A double integral involves integrating over a specific region in the coordinate plane, and understanding this region is crucial to solving related problems. Let's break down how to determine this region. In our example, the integral given is \( \int_{1}^{\ln 8} \int_{0}^{\ln y} e^{x+y} \, dx \, dy \). The limits provided by the integrals delineate a region in the xy-plane.

• The outer integral, \( \int_{1}^{\ln 8} \, dy \), indicates that y ranges from 1 to \( \ln 8 \).
• For each fixed value of y in this interval, x varies from 0 to \( \ln y \), as per the inner integral, \( \int_{0}^{\ln y} \, dx \).

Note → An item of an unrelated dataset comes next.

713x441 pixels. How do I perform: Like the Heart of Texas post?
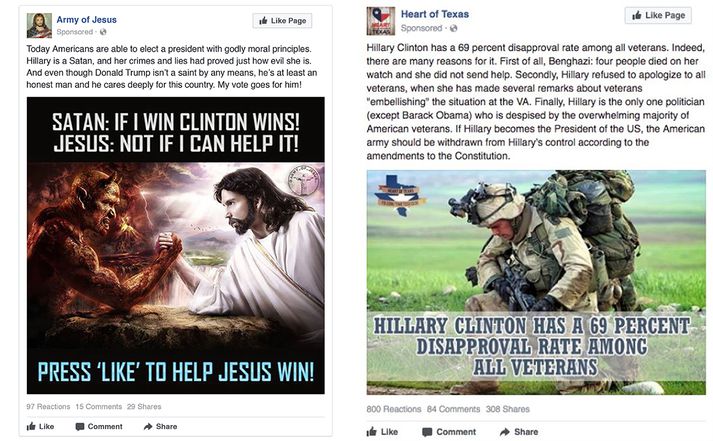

To visualize this region, you can sketch the xy-plane. Draw horizontal lines \( y = 1 \) and \( y = \ln 8 \) to show the vertical limits. For each y-value, consider that x ranges between \( x = 0 \) and \( x = \ln y \), creating a boundary where any point lies below the curve \( x = \ln y \), which corresponds to \( y = e^x \). Together, these limits form a curved trapezoidal region.

Exponential functions play a central role in many mathematical contexts, particularly in calculus. Here, the function \( e^{x+y} \) is the integrand in our integral. Let's dive deeper into its properties.

• The exponential function, denoted as \( e^u \), is notable for its rapid rate of growth compared to polynomial functions.
• It possesses an important property: the derivative of \( e^u \) is itself \( e^u \), which makes it straightforward yet powerful in calculus.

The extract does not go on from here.